● Exercise
Swap "click" with "tap" everywhere it occurs in the data below, then write out all the lines again with nothing else changed.

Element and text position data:
[BEGIN]
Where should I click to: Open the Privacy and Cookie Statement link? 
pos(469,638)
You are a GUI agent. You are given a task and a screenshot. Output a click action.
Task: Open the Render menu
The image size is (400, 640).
[END]
● Correct response
Where should I tap to: Open the Privacy and Cookie Statement link? 
pos(469,638)
You are a GUI agent. You are given a task and a screenshot. Output a tap action.
Task: Open the Render menu
The image size is (400, 640).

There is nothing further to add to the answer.